By now, the overall activity level on the pre-op floor has risen to a kind of controlled frenzy. Like the staging area of a parade where the floats and marching bands assemble, the medical-surgical beds form a line in the corridor between the pre-op rooms. Visible under the curtain, there are feet, many pairs of feet — sneakered, clogged, Crocked — some leading the beds, some at the side, some at the back.
At this juncture, the OR nurse arrives. She’s young, full-figured, and heavily tatted. On her right arm the face of a beautiful woman peaks out from dense foliage. I’m unable to make out what’s on the left arm — a unicorn perhaps, lying in wait for the virginal beauty just out of reach? The Litany of the Immaculate Procedure is repeated and she and Nurse # 1 prepare Robert’s float to join the parade. It is 8:35 am.
I return to the Surgical Waiting Room where I find Nancy texting family members to keep them abreast of developments. I settle into the chair opposite and she offers to go find coffee. It’s three hours since we left home and the coffee, surprisingly fresh and hot, goes down like a benediction, lifting the spirits and boosting our flagging energy. In the hours that follow, we read, chat, text. I write what I can member of the past two hours. We take turns visiting the nearby restroom and taking brisk walks down the length of the corridor. I check the computer monitor for Tracking ID: 240994. For the rest of the morning it reads, “Surgery in Progress.”
I don’t know what, exactly, is taking place in the OR, but it involves a sophisticated machine called Da Vinci. Dr. King sits at a 3-D console and manipulates the Da Vinci’s robotic hands through a series of five small incisions around Robert’s navel to locate and remove the prostate. As he does so, the medical-surgical bed to which Robert is strapped, stands upright and rotates to allow the doctor to make and stitch up the necessary incisions. We’ve been told that Dr. King owes his quick reflexes and manual dexterity to the many hours he devoted to video games in his youth. There’s a lesson here, but I’m not sure what it is.
At noon, we take our bagged lunches to an attractive cafe the kitchen of which is closed.

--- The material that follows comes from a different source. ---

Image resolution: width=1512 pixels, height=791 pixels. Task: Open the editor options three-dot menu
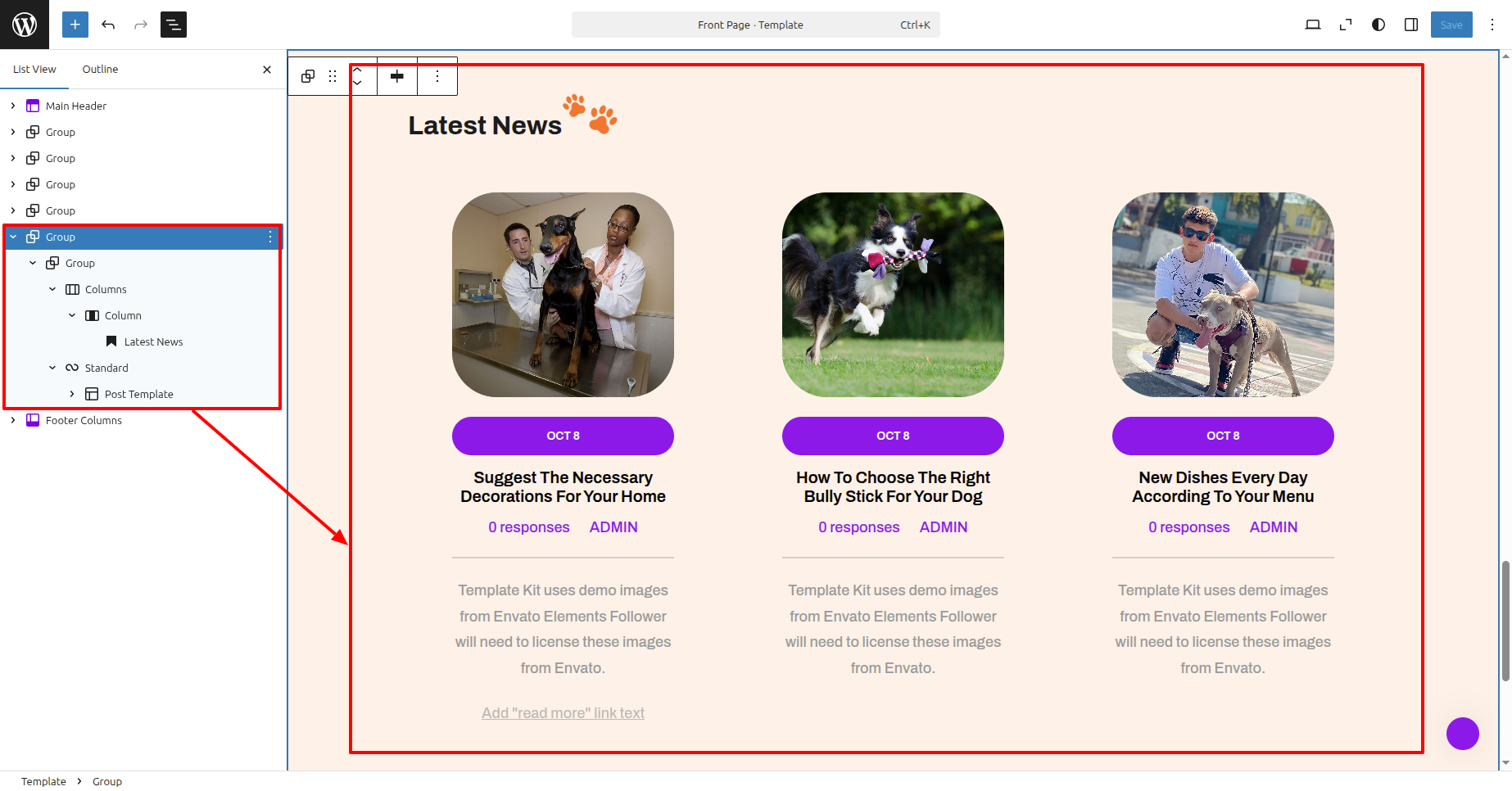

There, a scattering of hospital workers is eating from takeout containers or drinking coffee and staring at their phones. A faux fire burns in the hearth and the room is eerily quiet. Outside, the flowering trees around the patio surrender their pink and white blossoms to the ever-present wind.

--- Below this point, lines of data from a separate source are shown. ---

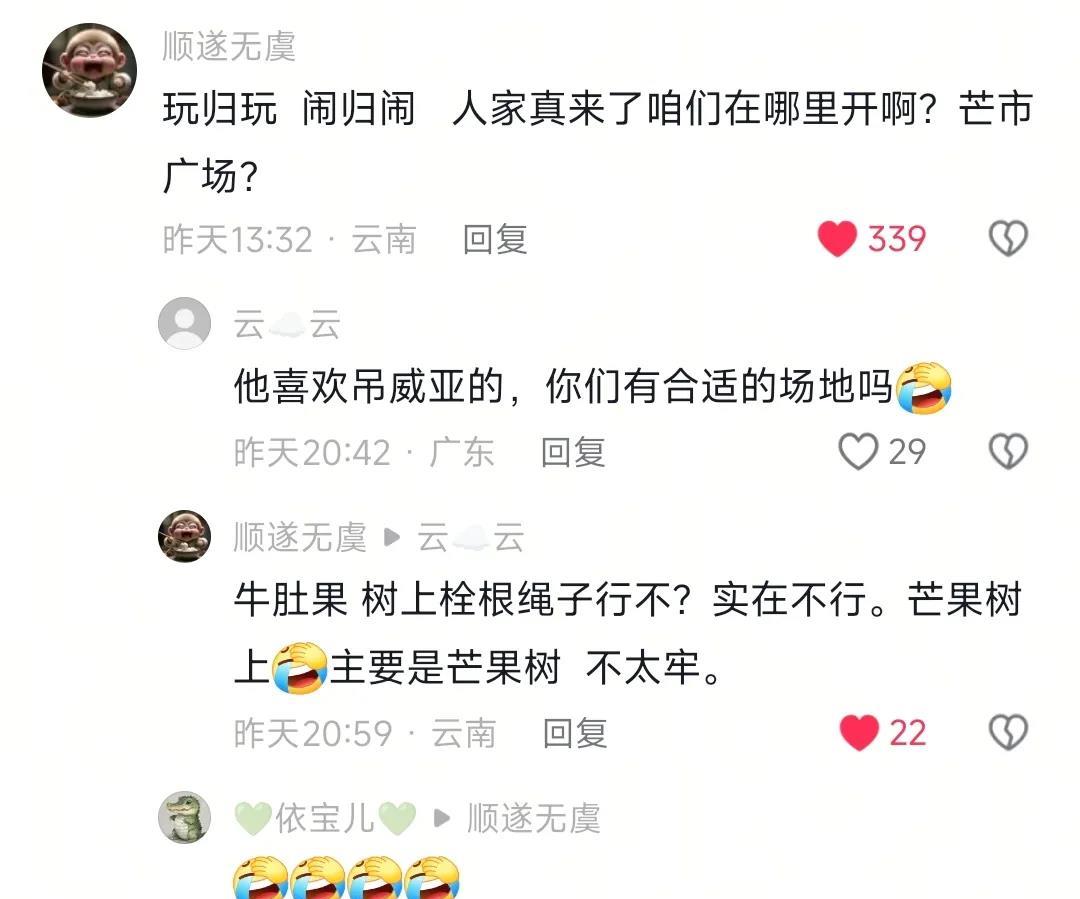
Task: Select comment text 他喜欢吊威亚的
Action: pos(368,386)
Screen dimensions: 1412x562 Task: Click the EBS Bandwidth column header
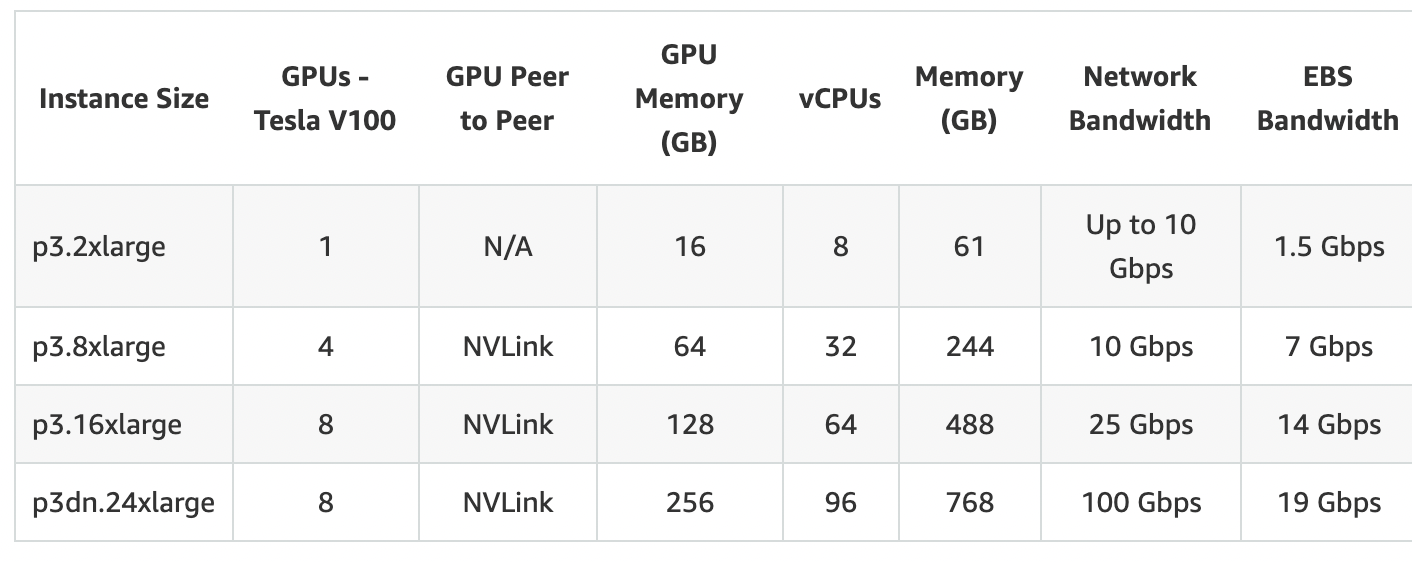[x=1327, y=99]
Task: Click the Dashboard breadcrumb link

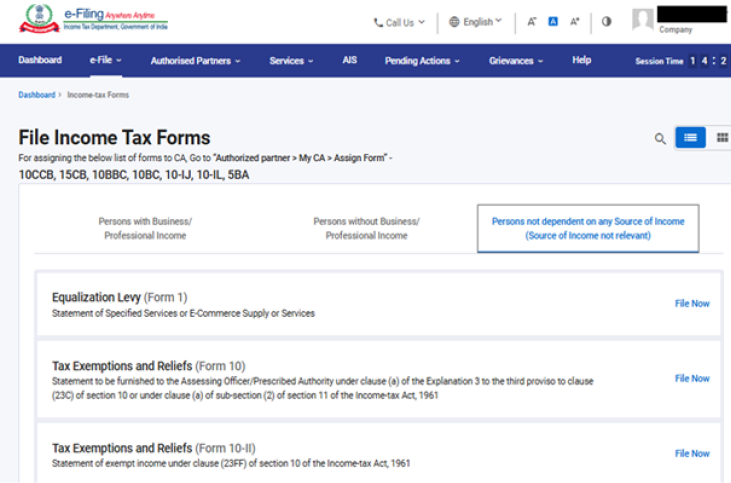Action: tap(36, 95)
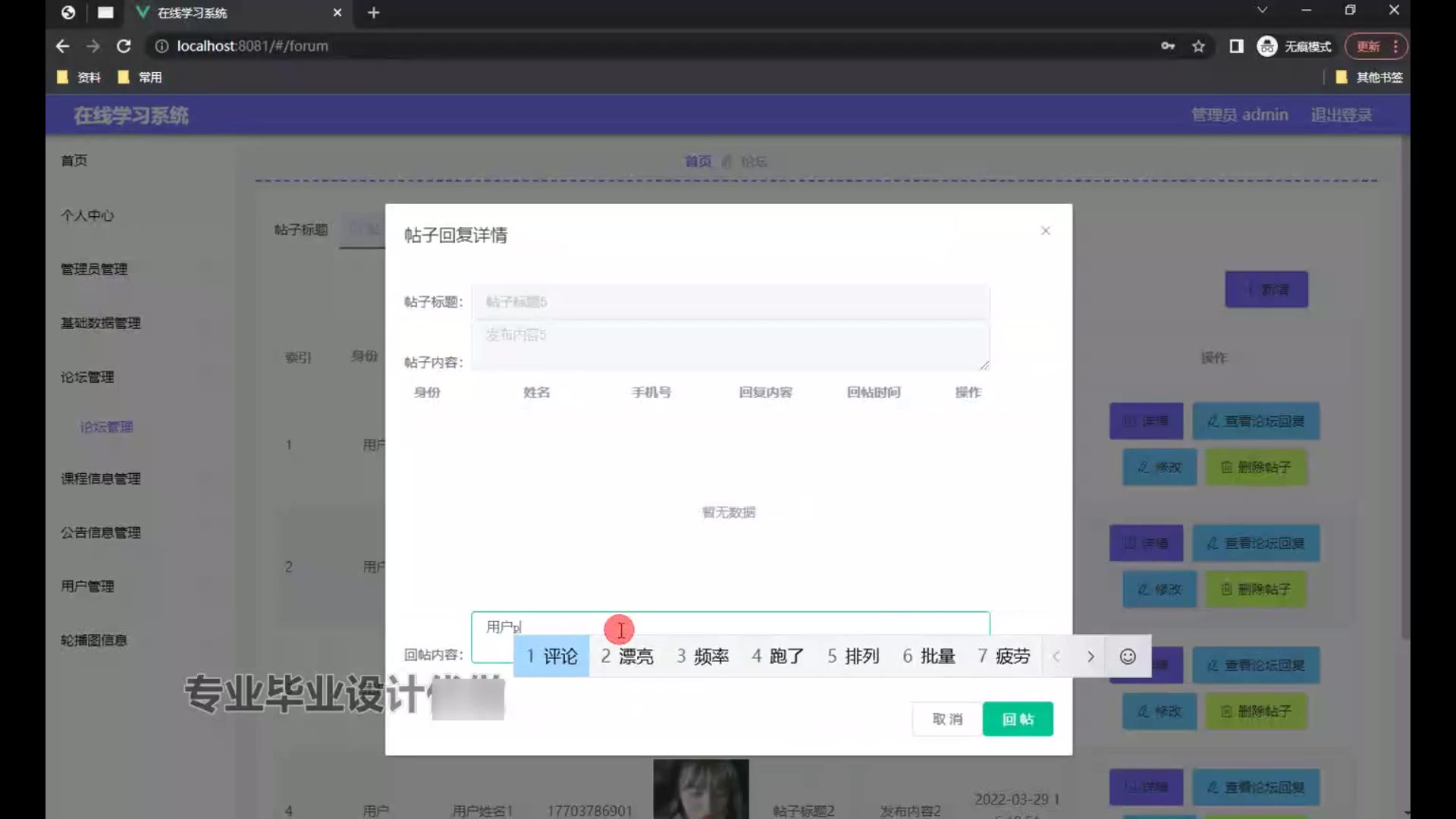Click the emoji smiley in IME bar
The image size is (1456, 819).
[1128, 656]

Returning to the Surgical Waiting Room, the monitor reads “Surgery Closing” and later, “Recovery.” Soon after, without waiting for the pager to buzz, the receptionist calls my name. She escorts us to one of the small private rooms along one side of the waiting area saying the doctor will be with us shortly. Shortly turns into an hour and the receptionist gives up on the doctor and takes us to recovery where Robert is being cared for by Nurse Dorothea. The nurse reminds me that I was her son’s third grade teacher and gives me a rundown of his life thus far — McGill University, worldwide postings with the Coast Guard, presently residing in Southern California — before Dr. King steps in and takes the floor.

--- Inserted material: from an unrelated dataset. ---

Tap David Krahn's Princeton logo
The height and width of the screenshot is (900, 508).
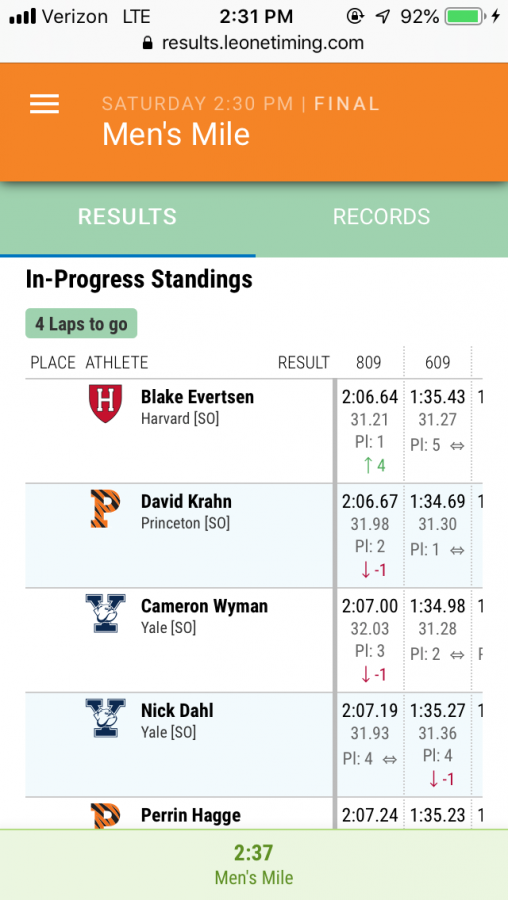point(105,509)
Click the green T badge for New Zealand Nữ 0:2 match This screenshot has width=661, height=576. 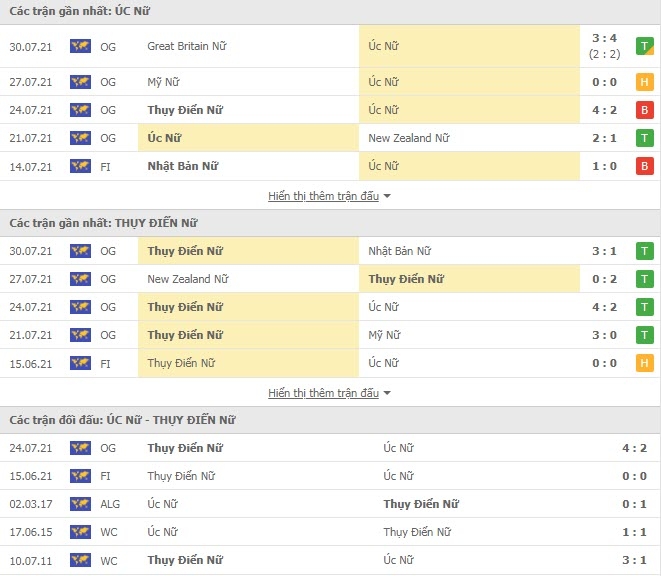point(645,279)
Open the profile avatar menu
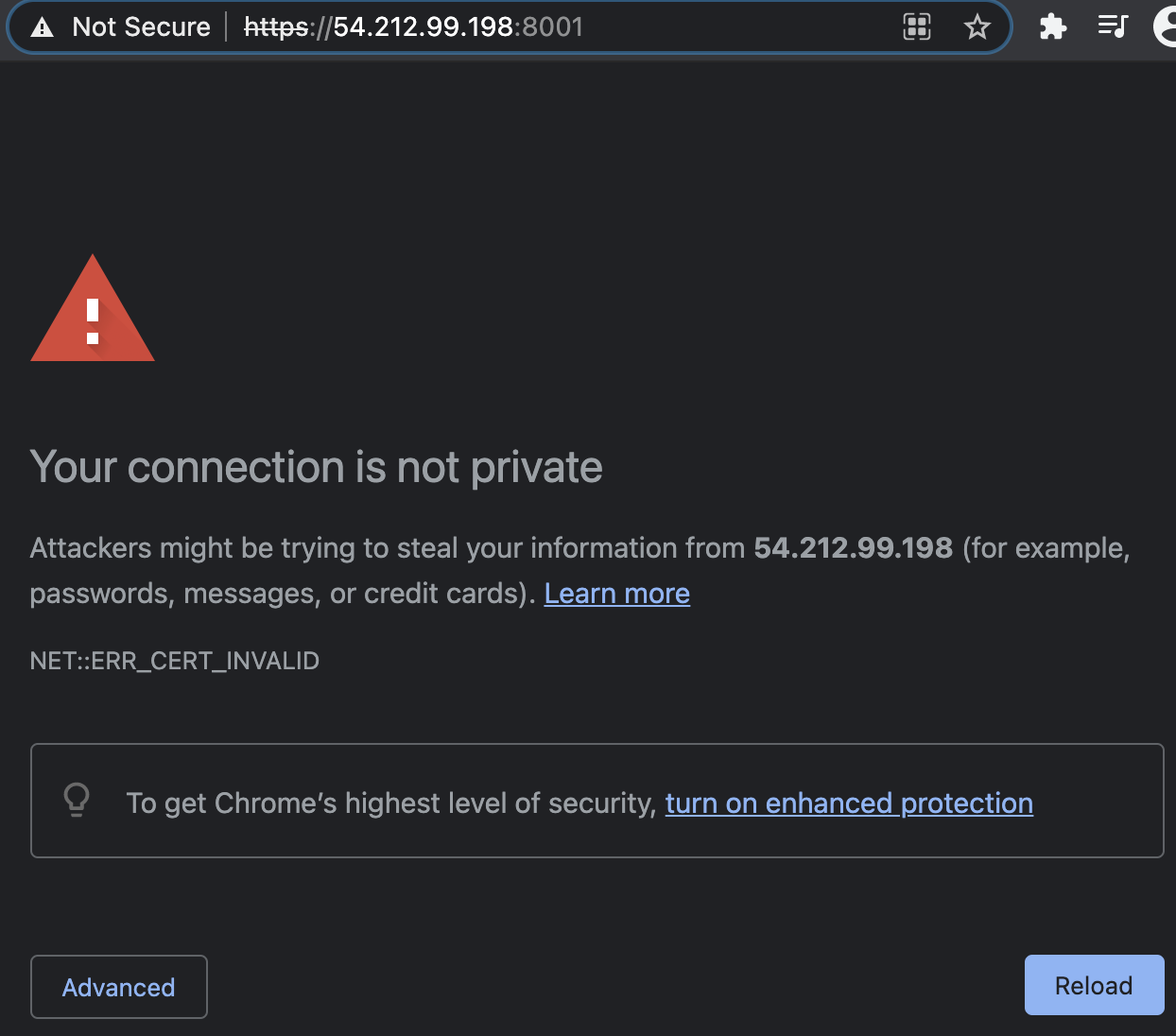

He’s very pleased with his morning’s work. Robert has the perfect anatomy for the surgery and can look forward to a quick and complete recovery. He reiterates his Just Walking warning before heading back to the OR and another date with Da Vinci.
Robert looks pretty worked over, but he loves the part about the perfect anatomy. Thanking the doctor, his voice is raspy from the tube they’d inserted earlier and he’s wearing a goofy, closed-lip smile like a frog in a children’s picture book. Nancy and I tear up. I touch my husband’s bare shoulder and adjust his surgical gown.
He’s not the only one wearing a goofy smile.